> **Problem to solve**:
Below are the records. State how many of their lines hold the word "navigation", and add nothing else.

__________

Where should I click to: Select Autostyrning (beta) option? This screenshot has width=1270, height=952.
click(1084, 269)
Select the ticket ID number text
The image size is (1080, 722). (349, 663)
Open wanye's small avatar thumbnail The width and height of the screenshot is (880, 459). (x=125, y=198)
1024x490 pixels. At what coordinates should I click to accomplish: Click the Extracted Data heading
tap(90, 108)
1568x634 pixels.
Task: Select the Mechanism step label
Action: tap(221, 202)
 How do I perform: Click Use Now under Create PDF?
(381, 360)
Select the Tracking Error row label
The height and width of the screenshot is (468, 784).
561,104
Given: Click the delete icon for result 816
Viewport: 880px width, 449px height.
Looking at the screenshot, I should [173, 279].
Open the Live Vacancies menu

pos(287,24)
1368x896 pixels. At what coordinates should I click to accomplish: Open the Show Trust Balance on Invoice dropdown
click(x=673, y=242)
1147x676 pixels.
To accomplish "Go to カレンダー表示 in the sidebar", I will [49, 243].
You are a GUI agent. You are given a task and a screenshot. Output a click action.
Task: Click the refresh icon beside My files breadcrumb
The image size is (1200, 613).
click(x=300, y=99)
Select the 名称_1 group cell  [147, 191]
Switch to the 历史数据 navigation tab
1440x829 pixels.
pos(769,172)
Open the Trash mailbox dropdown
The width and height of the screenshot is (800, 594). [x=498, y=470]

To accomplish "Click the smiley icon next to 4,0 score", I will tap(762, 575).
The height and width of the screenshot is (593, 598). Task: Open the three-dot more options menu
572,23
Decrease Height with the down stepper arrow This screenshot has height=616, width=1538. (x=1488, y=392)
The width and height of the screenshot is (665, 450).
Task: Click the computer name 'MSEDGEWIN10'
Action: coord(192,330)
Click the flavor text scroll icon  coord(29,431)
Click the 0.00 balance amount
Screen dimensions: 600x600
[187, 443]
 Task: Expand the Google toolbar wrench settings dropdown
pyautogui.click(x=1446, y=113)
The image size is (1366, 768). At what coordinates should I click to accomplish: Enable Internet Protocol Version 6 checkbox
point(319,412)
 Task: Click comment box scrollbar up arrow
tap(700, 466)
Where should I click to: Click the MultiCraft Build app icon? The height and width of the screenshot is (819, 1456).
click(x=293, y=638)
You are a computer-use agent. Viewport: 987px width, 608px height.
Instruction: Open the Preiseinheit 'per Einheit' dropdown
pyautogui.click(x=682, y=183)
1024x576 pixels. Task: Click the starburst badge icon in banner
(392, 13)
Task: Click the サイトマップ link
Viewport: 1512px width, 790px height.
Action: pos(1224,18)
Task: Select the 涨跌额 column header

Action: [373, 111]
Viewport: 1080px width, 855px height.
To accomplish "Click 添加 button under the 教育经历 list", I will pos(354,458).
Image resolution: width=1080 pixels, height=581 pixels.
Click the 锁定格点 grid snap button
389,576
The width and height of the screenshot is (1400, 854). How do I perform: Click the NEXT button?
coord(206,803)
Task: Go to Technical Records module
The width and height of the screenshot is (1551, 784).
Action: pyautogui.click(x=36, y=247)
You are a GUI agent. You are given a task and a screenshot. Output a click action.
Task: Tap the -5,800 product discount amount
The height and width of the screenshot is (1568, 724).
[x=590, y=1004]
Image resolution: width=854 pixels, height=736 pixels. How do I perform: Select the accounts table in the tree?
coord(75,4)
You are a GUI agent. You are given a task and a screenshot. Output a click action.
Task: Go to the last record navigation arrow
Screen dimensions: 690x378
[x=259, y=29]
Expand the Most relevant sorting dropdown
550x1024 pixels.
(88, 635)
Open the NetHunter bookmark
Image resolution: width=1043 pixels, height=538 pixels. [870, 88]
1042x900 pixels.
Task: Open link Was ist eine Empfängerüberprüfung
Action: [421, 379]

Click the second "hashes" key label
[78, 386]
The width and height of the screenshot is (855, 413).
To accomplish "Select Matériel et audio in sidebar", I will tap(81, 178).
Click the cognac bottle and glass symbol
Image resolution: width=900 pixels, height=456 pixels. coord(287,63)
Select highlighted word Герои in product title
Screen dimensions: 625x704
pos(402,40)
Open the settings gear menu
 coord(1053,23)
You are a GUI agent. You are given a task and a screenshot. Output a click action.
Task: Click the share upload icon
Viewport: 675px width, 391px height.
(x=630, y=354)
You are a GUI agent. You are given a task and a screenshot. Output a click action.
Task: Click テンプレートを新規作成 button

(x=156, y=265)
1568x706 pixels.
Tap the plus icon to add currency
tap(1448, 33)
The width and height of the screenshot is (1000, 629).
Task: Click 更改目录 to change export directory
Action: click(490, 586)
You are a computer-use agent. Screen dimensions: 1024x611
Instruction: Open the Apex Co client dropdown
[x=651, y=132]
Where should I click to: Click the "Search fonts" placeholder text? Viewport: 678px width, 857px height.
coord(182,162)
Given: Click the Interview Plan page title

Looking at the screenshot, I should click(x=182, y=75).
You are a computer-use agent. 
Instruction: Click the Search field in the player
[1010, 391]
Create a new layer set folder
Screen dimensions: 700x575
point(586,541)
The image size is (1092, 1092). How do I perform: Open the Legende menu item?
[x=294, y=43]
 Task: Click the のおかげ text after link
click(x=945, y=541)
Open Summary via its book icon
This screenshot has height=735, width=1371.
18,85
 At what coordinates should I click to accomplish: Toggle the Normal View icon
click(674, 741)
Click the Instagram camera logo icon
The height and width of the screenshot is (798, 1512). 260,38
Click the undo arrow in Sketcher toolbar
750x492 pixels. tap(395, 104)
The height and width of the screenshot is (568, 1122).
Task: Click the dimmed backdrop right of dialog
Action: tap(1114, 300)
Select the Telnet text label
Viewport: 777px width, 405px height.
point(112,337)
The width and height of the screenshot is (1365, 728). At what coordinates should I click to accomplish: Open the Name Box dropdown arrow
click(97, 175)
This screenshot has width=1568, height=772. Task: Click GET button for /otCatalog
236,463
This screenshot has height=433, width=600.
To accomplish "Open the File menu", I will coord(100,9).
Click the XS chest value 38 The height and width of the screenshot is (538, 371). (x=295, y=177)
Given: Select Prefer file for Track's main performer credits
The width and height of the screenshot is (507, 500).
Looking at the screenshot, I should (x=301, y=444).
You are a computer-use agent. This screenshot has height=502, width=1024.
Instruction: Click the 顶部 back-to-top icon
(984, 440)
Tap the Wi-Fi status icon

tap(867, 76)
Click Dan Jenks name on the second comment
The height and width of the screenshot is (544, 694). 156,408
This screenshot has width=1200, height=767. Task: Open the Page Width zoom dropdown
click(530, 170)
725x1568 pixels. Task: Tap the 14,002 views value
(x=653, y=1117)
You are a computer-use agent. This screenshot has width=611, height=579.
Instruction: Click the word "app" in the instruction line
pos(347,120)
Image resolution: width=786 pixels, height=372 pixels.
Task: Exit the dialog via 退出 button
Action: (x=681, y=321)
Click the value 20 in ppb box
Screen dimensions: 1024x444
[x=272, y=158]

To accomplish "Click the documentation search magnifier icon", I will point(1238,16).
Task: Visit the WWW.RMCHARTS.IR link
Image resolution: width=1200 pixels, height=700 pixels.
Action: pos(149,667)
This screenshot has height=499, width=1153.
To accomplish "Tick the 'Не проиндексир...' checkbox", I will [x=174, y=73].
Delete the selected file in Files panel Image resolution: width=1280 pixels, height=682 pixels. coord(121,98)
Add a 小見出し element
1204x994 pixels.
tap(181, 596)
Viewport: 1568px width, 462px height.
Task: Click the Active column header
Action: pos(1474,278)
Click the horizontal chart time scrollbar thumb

__________

> **Task output**:
2